Pro-Brexit campaign group Labour Leave has been fined £9,000 for failing to accurately declare donations before and after the 2016 referendum.

The group, which was led by businessman John Mills, did not properly register non-cash donations worth £10,000 relating to the use of office space.

The Electoral Commission said there had been a "disappointing lack of transparency" in the group's finances.

Labour Leave blamed what it said had been an "administrative error".

The group was an offshoot of Vote Leave, the officially designated pro-Brexit campaign group.

It has remained active since the Brexit vote, criticising Jeremy Corbyn for failing to put forward a "credible alternative" to the government, and encouraging Labour MPs to consider backing a no-deal Brexit.

As a permitted participant in the referendum, Labour Leave - said the watchdog - was required to submit accurate details of donations received before the poll and a full spending return, including donations, after the vote.

It said Labour Leave had omitted to declare donations-in-kind from John Mills Limited, a company set up by the organisation's chairman, and by fellow Brexit group Better For the Country. For this it was fined £1,000.

'Wrong form'

The watchdog also fined the group £8,000 for failing to declare any donations in its post-poll returns.

"The responsible person for Labour Leave had an important legal duty to accurately report all donations," said the commission's director of regulation Louise Edwards.

"In this case, they failed to do so, which led to a disappointing lack of transparency in the group's finances."

In response, Labour Leave said it had "accepted the fine and paid it, although we feel it was particularly high for an administrative error".

"There was nothing undeclared. It was just declared in the wrong part of the form," the group's general secretary Brendan Chilton said.

The group said the watchdog's reporting rules were "long, confusing and unclear" and it hoped it would have been given the benefit of the doubt because there was no intention to deceive and it had provided all the information asked of it.

"For the avoidance of doubt, Mr Mills declared all of these donations in either the reports or comprehensive accounts that were provided to the Electoral Commission, but the Electoral Commission has determined that these were not declared on the correct forms or accounts," a spokesman added.

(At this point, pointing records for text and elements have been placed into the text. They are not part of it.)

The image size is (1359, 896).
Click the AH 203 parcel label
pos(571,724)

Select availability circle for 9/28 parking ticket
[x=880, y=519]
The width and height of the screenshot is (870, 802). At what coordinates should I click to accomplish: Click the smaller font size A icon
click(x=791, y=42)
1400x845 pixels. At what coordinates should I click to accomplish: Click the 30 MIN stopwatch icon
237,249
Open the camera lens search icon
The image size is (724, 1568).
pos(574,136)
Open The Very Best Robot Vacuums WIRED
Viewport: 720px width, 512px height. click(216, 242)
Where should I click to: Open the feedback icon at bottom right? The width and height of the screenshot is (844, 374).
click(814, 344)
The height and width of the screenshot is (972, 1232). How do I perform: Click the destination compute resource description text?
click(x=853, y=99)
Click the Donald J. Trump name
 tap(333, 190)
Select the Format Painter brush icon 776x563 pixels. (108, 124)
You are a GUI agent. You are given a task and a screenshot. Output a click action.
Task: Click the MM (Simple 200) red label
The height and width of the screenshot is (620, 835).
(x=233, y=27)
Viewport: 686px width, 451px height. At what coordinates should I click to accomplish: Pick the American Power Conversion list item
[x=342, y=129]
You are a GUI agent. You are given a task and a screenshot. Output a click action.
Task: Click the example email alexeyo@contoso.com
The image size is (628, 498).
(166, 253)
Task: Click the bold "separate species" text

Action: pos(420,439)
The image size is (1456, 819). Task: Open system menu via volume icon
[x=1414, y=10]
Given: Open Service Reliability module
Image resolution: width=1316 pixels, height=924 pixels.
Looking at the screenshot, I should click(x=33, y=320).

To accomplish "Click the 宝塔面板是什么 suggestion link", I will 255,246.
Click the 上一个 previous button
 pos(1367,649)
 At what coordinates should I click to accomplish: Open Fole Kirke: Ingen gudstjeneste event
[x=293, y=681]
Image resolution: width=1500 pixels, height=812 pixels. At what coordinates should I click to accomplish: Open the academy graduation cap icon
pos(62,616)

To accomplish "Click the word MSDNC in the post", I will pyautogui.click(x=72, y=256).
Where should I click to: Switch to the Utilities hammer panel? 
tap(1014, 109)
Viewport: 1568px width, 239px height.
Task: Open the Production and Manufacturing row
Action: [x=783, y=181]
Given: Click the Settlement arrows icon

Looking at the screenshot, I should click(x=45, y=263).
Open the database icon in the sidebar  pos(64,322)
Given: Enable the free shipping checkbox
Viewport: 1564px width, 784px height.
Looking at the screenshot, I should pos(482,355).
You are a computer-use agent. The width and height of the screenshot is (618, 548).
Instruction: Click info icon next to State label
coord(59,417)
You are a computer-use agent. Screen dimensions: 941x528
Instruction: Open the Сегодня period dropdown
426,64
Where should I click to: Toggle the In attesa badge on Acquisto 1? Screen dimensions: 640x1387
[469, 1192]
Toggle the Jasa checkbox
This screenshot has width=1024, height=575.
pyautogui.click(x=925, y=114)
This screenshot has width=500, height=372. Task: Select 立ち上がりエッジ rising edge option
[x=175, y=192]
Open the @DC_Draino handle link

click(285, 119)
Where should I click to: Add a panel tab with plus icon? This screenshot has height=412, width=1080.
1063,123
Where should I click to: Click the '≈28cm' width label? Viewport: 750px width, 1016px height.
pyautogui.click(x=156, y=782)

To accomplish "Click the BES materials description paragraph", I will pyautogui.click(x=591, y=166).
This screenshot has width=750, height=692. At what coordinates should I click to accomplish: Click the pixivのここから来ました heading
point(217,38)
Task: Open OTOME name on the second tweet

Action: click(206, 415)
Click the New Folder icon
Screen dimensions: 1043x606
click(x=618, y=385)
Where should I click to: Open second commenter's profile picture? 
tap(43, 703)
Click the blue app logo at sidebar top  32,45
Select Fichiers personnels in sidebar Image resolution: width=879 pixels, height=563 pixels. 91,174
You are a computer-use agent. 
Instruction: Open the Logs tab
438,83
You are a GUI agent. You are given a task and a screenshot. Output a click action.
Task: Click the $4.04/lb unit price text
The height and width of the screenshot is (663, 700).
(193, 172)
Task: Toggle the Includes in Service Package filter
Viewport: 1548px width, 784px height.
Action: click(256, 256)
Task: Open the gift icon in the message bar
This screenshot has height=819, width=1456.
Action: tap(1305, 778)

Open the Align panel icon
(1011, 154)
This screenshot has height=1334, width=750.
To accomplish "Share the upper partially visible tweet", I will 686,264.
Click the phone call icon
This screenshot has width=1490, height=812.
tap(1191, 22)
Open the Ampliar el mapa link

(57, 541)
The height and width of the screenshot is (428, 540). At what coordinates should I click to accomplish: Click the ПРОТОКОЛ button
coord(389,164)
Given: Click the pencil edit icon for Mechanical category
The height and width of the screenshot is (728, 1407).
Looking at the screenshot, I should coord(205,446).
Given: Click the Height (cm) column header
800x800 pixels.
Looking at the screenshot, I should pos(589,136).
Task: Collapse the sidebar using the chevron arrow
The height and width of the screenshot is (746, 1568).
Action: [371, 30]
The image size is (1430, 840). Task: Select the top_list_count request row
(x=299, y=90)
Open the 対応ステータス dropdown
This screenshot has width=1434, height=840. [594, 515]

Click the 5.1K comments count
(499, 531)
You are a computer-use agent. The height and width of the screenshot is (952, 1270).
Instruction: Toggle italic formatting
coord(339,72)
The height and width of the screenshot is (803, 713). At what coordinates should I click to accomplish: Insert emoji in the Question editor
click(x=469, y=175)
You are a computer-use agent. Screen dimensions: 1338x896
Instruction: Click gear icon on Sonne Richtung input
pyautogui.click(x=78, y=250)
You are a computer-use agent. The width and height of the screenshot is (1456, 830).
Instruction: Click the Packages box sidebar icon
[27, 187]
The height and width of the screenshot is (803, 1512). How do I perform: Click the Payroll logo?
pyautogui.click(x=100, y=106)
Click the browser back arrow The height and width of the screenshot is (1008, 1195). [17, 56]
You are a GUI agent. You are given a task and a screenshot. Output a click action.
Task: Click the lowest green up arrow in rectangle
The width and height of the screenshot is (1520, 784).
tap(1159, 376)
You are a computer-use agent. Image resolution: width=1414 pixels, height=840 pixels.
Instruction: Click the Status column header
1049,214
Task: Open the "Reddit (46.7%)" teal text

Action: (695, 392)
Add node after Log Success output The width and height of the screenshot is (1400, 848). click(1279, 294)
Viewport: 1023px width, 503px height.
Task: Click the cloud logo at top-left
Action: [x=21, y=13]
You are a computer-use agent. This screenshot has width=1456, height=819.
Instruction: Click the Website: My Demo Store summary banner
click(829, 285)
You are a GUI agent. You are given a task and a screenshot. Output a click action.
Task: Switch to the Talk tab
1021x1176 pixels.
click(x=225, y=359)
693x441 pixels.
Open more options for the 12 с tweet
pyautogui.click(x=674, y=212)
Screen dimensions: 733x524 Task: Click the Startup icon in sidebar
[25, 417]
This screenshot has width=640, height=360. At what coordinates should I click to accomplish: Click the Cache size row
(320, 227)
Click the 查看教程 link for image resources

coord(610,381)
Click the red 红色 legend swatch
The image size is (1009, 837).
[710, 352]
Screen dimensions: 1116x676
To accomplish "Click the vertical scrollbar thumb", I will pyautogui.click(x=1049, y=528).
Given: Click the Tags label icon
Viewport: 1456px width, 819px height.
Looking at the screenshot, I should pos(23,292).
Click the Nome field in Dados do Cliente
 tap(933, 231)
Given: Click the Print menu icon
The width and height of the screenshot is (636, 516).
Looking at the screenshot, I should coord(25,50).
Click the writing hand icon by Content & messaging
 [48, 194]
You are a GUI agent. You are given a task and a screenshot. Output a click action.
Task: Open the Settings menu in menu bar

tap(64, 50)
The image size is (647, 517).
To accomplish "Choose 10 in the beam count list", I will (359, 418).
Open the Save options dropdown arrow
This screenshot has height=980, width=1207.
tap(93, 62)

The watchdog has also fined the Conservatives and Lib Dems £10,580 and £4,750 respectively, for inaccurate declarations of donations in 2017.

Five of the Conservatives' six weekly donation reports during the 2017 general election were inaccurate, the watchdog found, while the Lib Dems did not include two donations worth £173,000 in its fourth-quarter report.

The Commission said the reporting requirements were clear, so the transgressions were "disappointing".